If there is a link to the opening segment in the kitchenware store, it’s the primal terror of being left behind by the people in your life. Louie might be staring down the barrel of irrelevancy, but Lenny’s terminal charmlessness has repelled everyone in his life, and likely will forever. All he can do is reminisce about days gone by, whether that means his high-school basketball days or the time he spent as Louie’s sister’s intended. All anyone can do now is try to placate him so he doesn’t go over the edge. The fact that he’s a cop exacerbates things even further; it places Lenny in the mindset of a 24/7 power trip, wherein he can invade personal space and break social norms at will, behind the safety of his badge and gun. While outright brutality never quite enters the equation, it’s not unreasonable to think that C.K. was reading about a George Zimmerman-style offender and wondered, “what would it be like to have that guy as a relative?”

As befits Louie, things get even more uncomfortable as the episode rolls along. Louie might be insecure, but Lenny is pathologically unfit for modern life; he blames the women in his life for denying him the things that h felt would have made him a successful man, and refuses to acknowledge the role he played in his own downfall. That is, until Louie finally caves and tells Lenny how it is, laying into him about his toxic personality and his total disregard for other people. That’s when we discover (thanks to Rapaport’s innate big-baby woundedness) that Lenny is all too aware of the way he makes everyone around him uncomfortable. It’s a devastating scene.

That makes it almost a relief when Lenny discovers that he’s misplaced his service weapon, leading to a full-on breakdown in Louie’s apartment. Louie’s search for (and eventual discovery of) the pistol is funny and surprisingly tense, aided by C.K.’s keen sense of editing and blocking, especially when Louie drops the pistol in front of an emptying caddy wagon. Ultimately, though, this last act lets both Louie and Lenny off easy, with the episode ending in relatively genial fashion. It’s as close to a happy ending as Lenny’s ever gonna get; for his part, Louie’s greatest fortune Is that he didn’t turn out just another Lenny.

Other thoughts:

It contributes absolutely nothing to the episode on a thematic level, but Louie’s tender moment with a male mannequin head is a fantastic little surreal aside. Hopefully C.K. never loses the urge to keep inserting those at random.

To get a sense of how much C.K. has improved as an actor, watch this episode back-to-back with a season one or season two outing; where he used to cede the entire frame to his guests, he lets himself into two-shots to play off of his scene partner a whole lot more.

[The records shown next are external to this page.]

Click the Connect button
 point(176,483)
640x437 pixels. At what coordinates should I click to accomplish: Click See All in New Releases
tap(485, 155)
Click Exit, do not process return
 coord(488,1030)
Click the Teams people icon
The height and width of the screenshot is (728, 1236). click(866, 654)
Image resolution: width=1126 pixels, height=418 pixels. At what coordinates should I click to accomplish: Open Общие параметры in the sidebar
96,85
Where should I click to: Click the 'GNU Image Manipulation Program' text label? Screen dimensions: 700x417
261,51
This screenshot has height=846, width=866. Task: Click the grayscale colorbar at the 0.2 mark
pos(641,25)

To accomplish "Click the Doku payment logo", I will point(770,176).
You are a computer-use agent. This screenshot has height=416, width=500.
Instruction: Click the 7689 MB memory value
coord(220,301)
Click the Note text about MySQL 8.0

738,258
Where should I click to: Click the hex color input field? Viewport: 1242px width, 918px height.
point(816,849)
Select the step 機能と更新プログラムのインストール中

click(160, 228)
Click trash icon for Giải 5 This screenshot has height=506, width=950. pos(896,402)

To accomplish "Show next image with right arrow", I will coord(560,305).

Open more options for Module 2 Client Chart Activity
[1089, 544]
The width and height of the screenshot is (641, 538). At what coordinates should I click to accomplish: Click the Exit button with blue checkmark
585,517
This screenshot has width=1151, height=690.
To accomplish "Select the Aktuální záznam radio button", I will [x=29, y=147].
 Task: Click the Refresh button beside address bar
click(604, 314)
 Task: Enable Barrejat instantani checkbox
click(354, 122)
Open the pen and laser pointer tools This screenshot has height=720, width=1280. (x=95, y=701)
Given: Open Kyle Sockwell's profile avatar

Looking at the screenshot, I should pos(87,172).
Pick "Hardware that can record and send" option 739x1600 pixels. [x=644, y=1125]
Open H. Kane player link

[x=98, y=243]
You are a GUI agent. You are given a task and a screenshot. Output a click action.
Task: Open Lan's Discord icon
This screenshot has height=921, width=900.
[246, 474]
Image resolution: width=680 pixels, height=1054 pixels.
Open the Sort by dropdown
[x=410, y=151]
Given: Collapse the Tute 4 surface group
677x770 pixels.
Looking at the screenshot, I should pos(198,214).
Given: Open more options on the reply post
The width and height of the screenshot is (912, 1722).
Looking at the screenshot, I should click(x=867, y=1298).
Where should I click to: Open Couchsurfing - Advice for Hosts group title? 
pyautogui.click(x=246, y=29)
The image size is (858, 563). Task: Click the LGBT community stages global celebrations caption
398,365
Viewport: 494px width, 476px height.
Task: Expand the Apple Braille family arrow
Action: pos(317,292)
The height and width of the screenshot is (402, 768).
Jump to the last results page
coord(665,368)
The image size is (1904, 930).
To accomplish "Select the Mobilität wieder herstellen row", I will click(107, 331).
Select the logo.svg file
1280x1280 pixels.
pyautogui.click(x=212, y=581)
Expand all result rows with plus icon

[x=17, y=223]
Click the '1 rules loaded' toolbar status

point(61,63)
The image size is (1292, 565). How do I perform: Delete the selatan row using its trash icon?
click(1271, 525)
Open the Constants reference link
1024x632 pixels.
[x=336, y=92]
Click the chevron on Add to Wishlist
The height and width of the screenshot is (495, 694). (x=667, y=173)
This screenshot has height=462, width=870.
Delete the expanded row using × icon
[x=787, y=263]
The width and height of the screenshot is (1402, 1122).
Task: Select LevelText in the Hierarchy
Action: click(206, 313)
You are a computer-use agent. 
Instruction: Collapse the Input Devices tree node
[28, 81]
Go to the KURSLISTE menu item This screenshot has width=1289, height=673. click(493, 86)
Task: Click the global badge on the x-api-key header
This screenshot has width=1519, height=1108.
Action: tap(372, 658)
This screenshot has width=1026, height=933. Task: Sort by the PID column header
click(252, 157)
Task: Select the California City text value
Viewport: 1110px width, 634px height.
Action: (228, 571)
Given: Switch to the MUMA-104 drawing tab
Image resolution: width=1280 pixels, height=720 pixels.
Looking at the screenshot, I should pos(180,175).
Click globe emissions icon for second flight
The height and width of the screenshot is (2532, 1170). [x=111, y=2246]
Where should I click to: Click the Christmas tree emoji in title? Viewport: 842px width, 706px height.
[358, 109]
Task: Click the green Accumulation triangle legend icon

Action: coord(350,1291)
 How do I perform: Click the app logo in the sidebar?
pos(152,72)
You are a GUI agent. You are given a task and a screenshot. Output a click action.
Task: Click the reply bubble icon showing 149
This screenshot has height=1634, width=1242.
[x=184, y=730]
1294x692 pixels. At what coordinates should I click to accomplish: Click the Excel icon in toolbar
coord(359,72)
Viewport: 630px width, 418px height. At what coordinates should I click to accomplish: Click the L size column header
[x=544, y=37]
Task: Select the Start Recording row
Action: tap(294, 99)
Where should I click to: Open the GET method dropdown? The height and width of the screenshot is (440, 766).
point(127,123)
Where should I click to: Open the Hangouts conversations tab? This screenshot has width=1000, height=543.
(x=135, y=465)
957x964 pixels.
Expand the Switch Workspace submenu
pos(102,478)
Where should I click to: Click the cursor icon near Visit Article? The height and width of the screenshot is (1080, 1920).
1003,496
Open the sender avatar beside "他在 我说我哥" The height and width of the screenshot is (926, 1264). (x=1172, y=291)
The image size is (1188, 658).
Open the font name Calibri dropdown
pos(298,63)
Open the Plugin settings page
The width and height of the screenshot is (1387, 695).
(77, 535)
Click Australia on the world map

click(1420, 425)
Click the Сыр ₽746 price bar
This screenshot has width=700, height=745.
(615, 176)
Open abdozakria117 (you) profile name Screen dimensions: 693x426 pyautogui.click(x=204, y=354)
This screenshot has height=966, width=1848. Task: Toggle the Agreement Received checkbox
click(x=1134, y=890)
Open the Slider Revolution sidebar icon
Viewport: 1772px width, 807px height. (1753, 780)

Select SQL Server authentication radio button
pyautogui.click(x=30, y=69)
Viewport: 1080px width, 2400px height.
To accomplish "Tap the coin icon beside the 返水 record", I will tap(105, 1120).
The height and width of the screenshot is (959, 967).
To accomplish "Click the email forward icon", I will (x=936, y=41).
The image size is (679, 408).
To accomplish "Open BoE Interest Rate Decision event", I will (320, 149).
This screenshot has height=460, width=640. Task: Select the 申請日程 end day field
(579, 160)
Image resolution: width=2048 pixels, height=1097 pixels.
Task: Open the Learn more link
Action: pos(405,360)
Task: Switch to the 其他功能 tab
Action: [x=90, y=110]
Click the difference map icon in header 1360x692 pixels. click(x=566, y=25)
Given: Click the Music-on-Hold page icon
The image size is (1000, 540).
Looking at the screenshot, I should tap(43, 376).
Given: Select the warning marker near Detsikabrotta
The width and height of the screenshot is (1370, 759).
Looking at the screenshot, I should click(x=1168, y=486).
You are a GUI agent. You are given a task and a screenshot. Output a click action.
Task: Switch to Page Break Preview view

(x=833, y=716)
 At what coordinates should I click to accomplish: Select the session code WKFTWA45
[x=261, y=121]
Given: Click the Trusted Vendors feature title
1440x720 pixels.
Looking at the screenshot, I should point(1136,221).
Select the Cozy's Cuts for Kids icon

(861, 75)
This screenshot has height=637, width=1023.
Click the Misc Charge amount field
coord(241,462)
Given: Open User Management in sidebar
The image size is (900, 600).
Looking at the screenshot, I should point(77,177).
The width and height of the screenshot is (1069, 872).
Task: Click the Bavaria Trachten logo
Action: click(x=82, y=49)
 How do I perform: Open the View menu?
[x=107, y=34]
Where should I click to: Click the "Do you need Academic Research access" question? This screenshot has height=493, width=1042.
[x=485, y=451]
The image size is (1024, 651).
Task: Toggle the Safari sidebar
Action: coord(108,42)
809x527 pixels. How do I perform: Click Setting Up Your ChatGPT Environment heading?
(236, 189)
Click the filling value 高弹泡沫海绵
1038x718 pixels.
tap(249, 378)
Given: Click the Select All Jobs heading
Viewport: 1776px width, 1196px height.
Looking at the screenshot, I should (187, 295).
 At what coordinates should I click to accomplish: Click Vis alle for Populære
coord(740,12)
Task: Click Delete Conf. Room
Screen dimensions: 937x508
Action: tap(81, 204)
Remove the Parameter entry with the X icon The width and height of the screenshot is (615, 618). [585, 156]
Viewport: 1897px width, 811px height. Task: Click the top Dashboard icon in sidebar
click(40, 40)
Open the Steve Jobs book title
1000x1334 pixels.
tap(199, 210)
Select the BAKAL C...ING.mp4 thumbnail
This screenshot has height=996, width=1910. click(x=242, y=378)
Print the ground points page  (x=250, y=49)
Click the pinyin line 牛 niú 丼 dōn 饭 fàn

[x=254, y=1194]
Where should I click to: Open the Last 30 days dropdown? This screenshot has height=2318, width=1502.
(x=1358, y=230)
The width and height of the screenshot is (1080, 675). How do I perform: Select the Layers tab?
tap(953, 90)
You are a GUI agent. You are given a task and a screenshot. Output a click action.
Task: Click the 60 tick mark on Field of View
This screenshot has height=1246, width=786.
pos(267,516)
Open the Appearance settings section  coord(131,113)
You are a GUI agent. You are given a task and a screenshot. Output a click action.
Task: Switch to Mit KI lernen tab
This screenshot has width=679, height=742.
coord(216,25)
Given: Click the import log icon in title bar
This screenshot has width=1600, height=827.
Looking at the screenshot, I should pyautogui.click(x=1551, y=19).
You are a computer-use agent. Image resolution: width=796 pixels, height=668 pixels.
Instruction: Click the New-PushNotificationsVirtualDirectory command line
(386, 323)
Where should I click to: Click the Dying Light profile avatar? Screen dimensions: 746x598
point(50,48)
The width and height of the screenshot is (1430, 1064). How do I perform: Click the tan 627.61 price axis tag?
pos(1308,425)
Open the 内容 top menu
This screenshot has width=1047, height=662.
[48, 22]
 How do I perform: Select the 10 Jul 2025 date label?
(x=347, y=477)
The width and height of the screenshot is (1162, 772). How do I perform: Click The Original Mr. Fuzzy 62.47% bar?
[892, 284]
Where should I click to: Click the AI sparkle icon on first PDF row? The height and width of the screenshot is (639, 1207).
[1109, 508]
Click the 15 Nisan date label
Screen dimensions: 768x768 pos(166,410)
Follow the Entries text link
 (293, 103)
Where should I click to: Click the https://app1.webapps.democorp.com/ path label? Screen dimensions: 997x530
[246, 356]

Comedy legend Robert Smigel joins an exclusive club and gets his first Louie story credit this week.

After seeing him try on a Southern accent on Justified with a, shall we say, mixed success rate, it’s nice to see Rapaport play a dyed-in-the-wool New Yorkian again.

Great incidental work from the cops working the back entrance to the Knicks game, who don’t even try to hide their annoyance at Lenny’s antics.